WHAT THE TASK ASKS :: Print the data below exactly, but only the lines from the one containing "Gde bas ja da" down to the one containing "[Noviji artikal korisnika] (271, 384)", inclusive.

Records from a dataset
========================================

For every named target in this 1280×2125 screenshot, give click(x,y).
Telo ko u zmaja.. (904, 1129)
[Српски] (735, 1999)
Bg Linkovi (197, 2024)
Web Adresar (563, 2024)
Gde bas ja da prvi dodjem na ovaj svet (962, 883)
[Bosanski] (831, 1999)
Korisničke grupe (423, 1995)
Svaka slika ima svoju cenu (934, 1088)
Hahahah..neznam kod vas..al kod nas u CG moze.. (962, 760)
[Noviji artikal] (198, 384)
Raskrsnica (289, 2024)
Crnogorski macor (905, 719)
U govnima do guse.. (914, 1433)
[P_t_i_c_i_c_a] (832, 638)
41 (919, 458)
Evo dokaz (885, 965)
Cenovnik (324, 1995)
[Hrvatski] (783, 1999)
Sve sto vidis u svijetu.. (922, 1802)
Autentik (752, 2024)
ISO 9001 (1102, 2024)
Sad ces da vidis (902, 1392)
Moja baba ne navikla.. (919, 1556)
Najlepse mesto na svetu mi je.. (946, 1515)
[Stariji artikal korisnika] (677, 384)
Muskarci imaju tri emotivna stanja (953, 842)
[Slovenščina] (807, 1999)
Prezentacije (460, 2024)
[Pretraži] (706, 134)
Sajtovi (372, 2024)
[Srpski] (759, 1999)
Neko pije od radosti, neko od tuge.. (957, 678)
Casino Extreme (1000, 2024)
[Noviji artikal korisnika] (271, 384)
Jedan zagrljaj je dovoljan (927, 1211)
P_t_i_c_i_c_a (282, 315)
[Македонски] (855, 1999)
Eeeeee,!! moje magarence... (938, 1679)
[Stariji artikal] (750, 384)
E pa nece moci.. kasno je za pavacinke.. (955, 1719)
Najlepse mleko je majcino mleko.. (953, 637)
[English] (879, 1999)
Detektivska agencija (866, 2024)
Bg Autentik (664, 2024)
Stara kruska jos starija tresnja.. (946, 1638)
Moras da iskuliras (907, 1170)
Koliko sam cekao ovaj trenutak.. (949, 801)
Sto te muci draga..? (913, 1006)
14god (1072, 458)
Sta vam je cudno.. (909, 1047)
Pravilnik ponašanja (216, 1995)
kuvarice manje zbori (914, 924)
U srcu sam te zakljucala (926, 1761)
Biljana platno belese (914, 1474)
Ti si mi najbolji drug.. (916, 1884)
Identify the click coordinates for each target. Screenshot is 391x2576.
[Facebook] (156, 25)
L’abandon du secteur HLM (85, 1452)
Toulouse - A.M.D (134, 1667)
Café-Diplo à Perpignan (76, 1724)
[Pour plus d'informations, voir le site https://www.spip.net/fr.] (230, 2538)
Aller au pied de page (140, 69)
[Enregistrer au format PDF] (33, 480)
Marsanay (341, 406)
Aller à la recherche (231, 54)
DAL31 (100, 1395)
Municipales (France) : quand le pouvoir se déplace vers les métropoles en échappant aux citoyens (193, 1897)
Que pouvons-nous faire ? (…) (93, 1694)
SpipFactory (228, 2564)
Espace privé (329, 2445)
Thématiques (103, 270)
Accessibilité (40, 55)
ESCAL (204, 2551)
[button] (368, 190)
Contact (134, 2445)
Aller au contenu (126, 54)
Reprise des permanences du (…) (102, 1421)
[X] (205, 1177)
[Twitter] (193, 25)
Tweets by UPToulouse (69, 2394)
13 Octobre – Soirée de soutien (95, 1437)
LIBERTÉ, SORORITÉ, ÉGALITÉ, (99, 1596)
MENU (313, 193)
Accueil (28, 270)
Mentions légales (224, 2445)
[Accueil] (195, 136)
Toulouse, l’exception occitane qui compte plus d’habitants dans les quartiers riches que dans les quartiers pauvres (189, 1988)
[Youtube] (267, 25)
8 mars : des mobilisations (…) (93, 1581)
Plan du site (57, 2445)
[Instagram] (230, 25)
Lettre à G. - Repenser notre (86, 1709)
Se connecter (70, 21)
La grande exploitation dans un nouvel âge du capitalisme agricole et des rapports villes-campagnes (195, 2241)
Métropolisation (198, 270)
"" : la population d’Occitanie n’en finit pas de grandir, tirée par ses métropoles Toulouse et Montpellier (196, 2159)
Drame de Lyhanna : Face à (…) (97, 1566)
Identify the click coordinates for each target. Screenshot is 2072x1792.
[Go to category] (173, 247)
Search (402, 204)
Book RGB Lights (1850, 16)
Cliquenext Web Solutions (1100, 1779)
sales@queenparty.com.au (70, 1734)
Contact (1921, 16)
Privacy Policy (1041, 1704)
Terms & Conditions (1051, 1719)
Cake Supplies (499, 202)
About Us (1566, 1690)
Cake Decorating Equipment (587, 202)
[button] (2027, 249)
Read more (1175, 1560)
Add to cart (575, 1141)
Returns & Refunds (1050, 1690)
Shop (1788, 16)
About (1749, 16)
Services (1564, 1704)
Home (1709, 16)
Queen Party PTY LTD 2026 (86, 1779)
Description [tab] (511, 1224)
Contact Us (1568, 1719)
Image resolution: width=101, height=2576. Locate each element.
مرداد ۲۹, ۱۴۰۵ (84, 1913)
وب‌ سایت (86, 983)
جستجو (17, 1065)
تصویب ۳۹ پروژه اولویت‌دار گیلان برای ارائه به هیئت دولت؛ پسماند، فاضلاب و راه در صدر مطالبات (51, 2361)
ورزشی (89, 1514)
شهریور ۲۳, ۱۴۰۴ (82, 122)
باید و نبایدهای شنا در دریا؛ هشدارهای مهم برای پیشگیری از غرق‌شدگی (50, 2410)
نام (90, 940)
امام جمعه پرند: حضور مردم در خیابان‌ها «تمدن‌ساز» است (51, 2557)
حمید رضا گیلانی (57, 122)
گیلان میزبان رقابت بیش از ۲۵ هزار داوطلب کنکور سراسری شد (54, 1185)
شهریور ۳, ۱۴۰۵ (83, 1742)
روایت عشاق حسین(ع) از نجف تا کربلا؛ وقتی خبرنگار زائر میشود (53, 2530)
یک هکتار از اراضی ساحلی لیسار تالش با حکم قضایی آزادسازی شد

========================================

RESPONSE ::
Gde bas ja da prvi dodjem na ovaj svet (962, 883)
[Bosanski] (831, 1999)
Korisničke grupe (423, 1995)
Svaka slika ima svoju cenu (934, 1088)
Hahahah..neznam kod vas..al kod nas u CG moze.. (962, 760)
[Noviji artikal] (198, 384)
Raskrsnica (289, 2024)
Crnogorski macor (905, 719)
U govnima do guse.. (914, 1433)
[P_t_i_c_i_c_a] (832, 638)
41 (919, 458)
Evo dokaz (885, 965)
Cenovnik (324, 1995)
[Hrvatski] (783, 1999)
Sve sto vidis u svijetu.. (922, 1802)
Autentik (752, 2024)
ISO 9001 (1102, 2024)
Sad ces da vidis (902, 1392)
Moja baba ne navikla.. (919, 1556)
Najlepse mesto na svetu mi je.. (946, 1515)
[Stariji artikal korisnika] (677, 384)
Muskarci imaju tri emotivna stanja (953, 842)
[Slovenščina] (807, 1999)
Prezentacije (460, 2024)
[Pretraži] (706, 134)
Sajtovi (372, 2024)
[Srpski] (759, 1999)
Neko pije od radosti, neko od tuge.. (957, 678)
Casino Extreme (1000, 2024)
[Noviji artikal korisnika] (271, 384)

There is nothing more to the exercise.